My struggles happen when I get too focused on one thing or another I falter. It sad how quickly and obvious it is when I stray. For me to stay on path, I need pray a lot, reflect upon what is going on in my life, and finally most recently reconcile my problems with the Catholic church so that I can return to my religious tradition. Studying philosophy, being a nurse, being a father, guitar playing etc. have all brought me closer to God and also taken me away from God.

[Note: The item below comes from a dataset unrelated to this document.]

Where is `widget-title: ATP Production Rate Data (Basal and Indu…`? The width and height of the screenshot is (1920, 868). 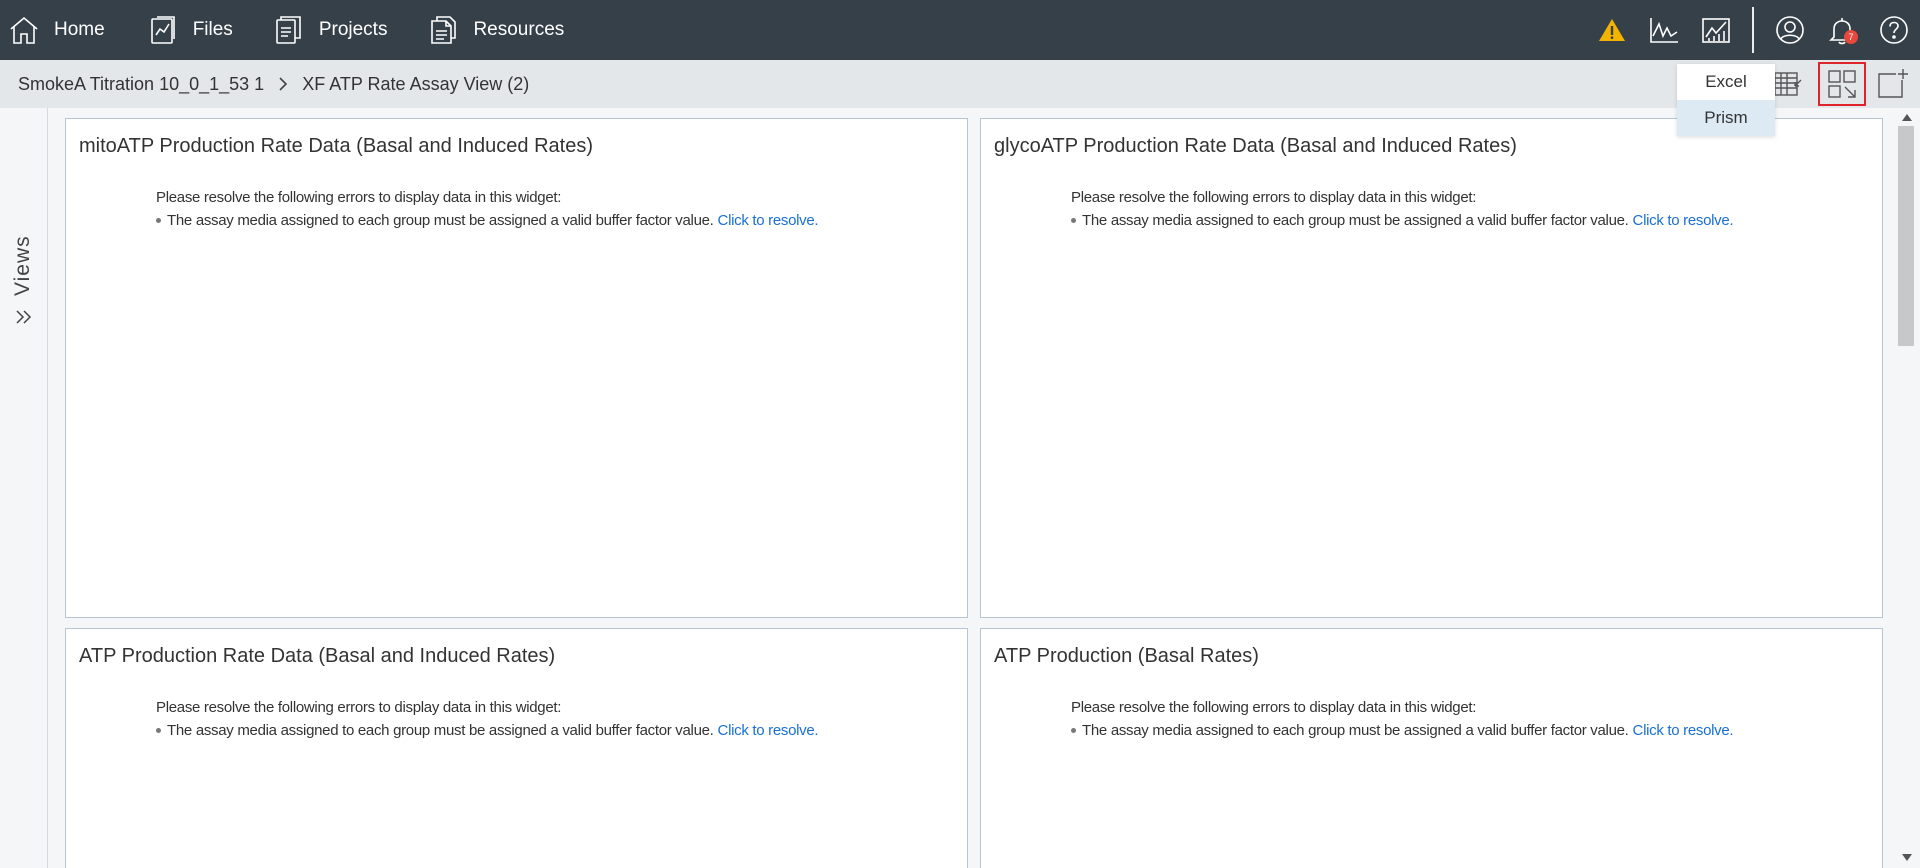
widget-title: ATP Production Rate Data (Basal and Indu… is located at coordinates (318, 656).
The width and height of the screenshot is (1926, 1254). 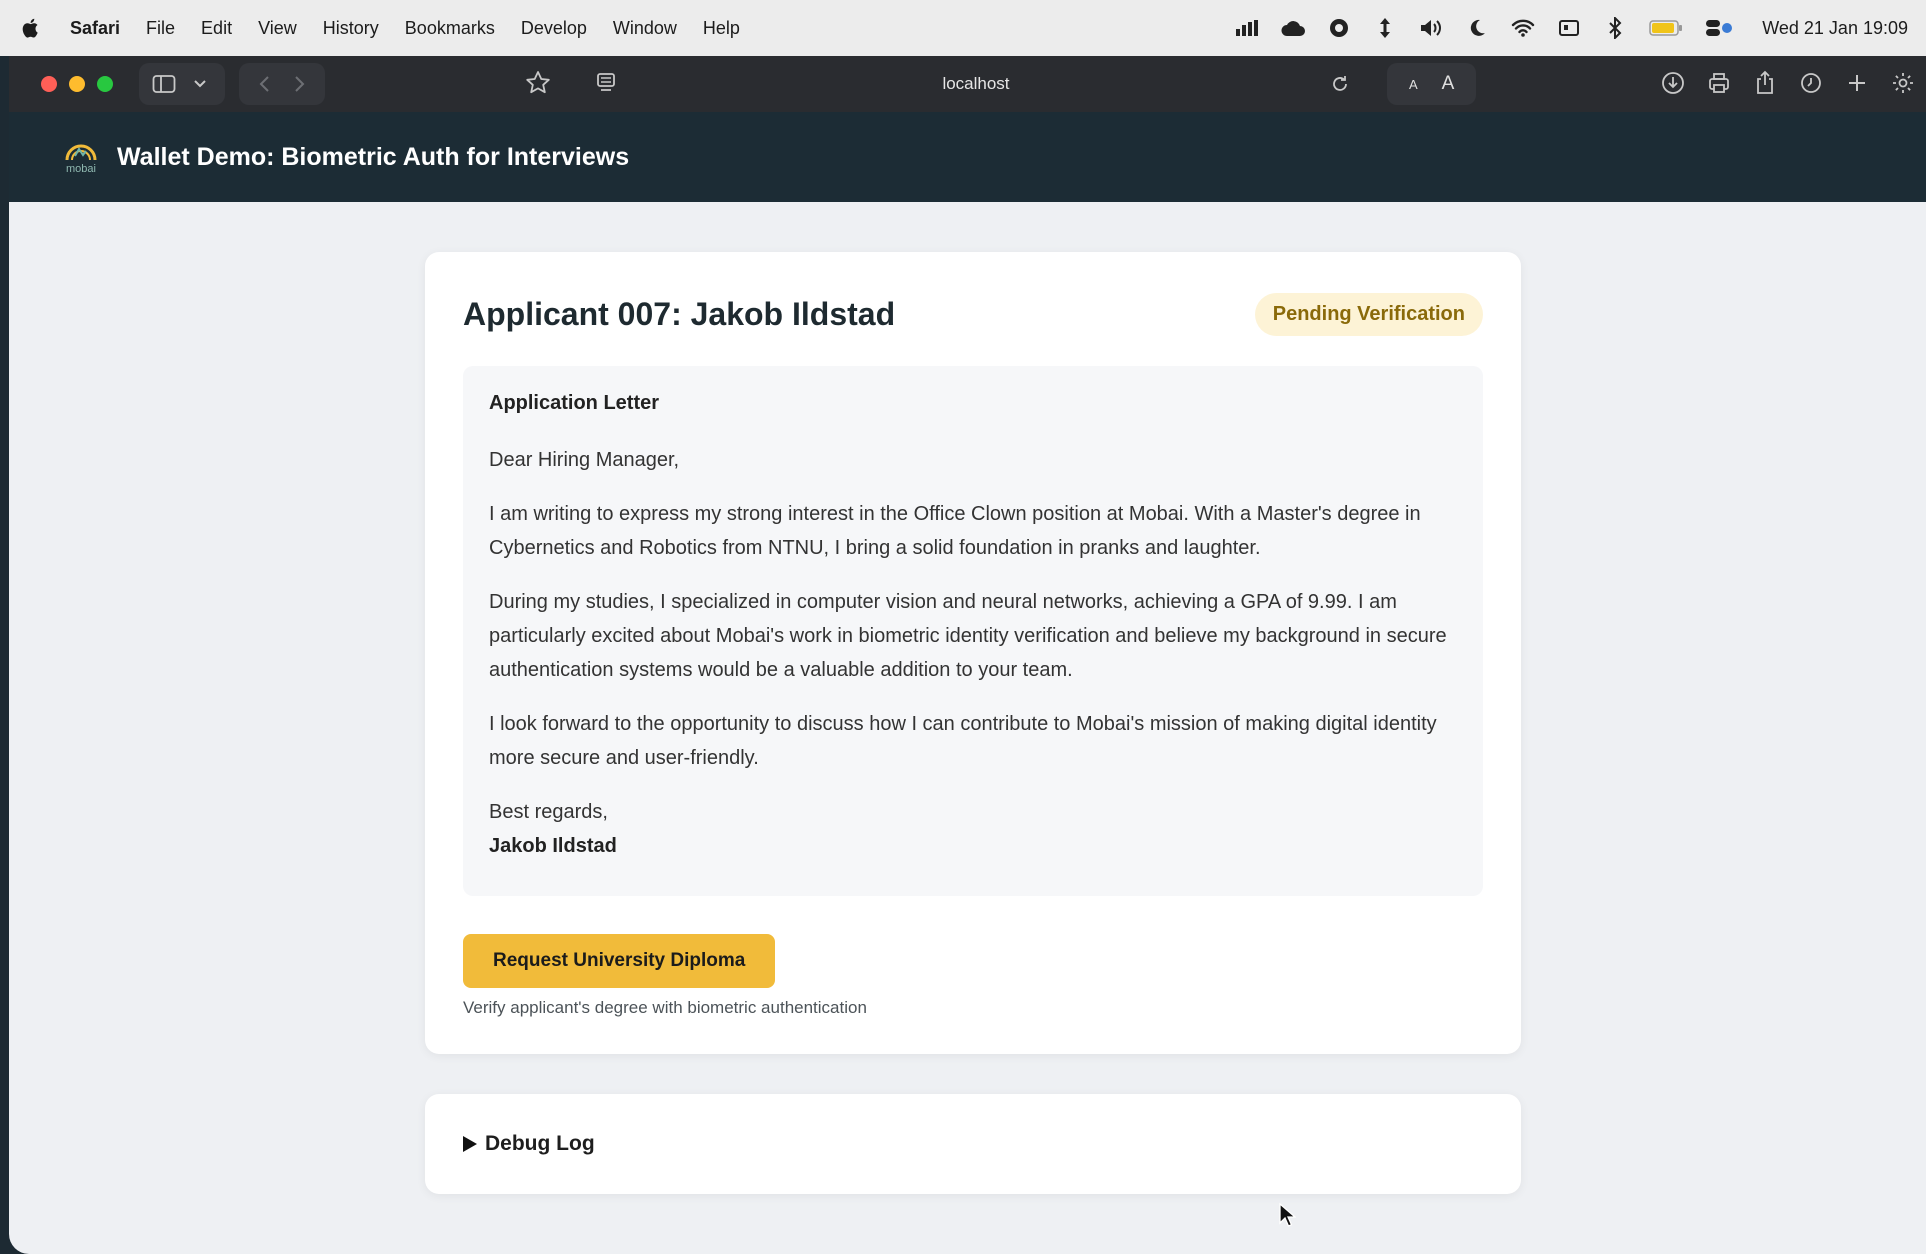 I want to click on menu-help: Help, so click(x=722, y=28).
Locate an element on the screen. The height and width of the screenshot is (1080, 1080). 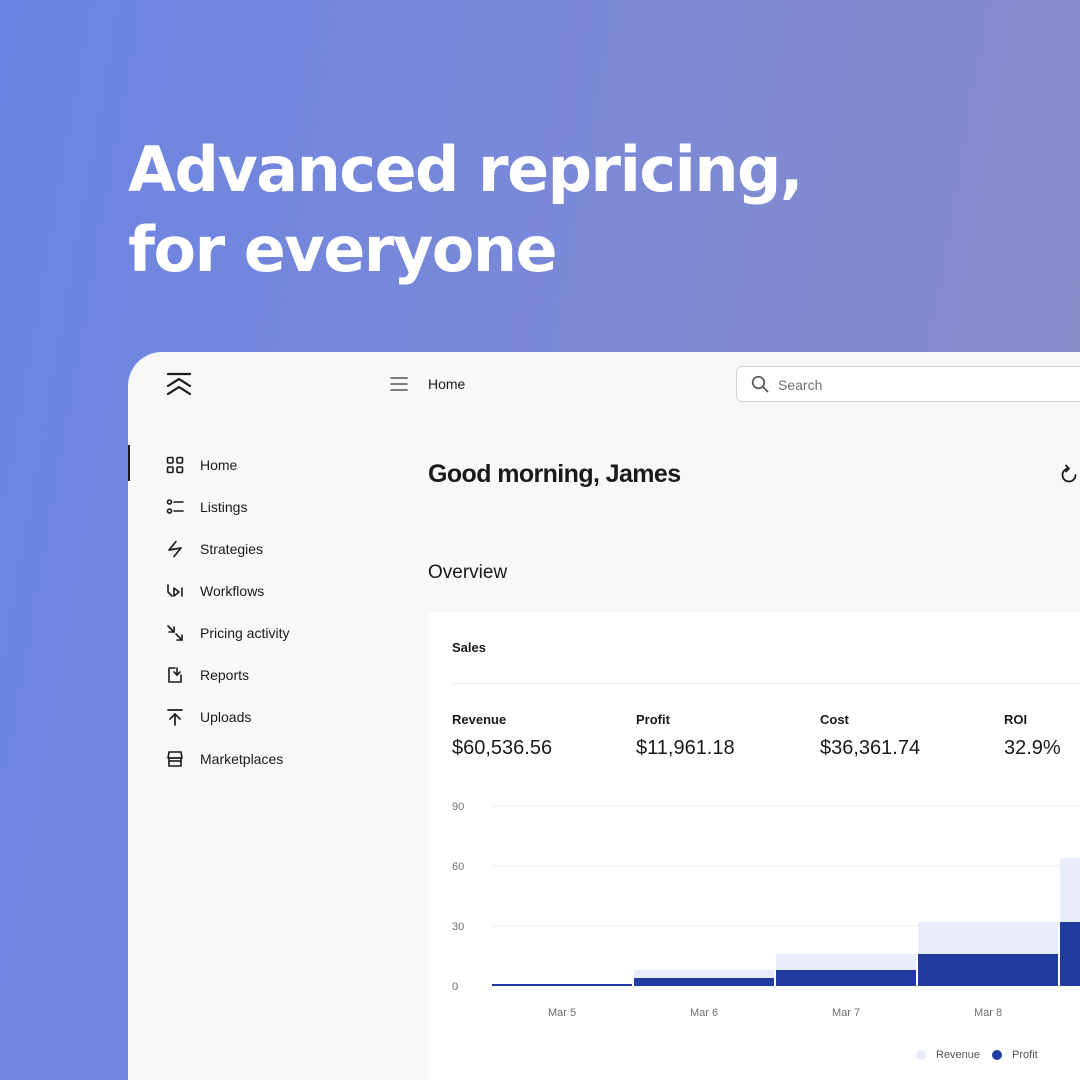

One does not need any of the above to get to God, but in my case they is how He got to me, for that is what I am. Hopefully my work will be of help to others. When I first met you, I felt you Mr. A could have cared less about God. Oh how He changed that. For I feel He knew what kind of person you were, and waited for you to make a move in the right direction, a move that would bring you right to Him.
Conclusion:
Give the long mother blog ( I hope you don’t die reading it) I thought I better summarize what I said. My faith became necessary when I could not longer contain my spiritual distress. This required me to accept experiences and ideas that I cannot fully rationalize except to say that it seemed to right and therefore most rational for me to do. Through a most off topic I tried to show that science does not error because it is too scientific but rather because like anything else ( philosophy and faith), it can blind itself. I have come to realize that if I do not allow myself spiritual help I am not capable of being a good father, husband, nurse, researcher, and musician (even though these traits are what I am) because I too can blind myself by ignoring the bigger picture spiritual needs. However, without all the above I would never have found God in the first place. How quixotic.
From the heart I want to say that my faith is based in reason and experience (irrational thought); quixotic to the core. Your’s, from a completely different angle, requiring little of what I do. You born again, me Catholic. Both religions opposed and alike. Yet, I have all the faith that God laughs at this saying, “you believe for the same reason, is that not enough?”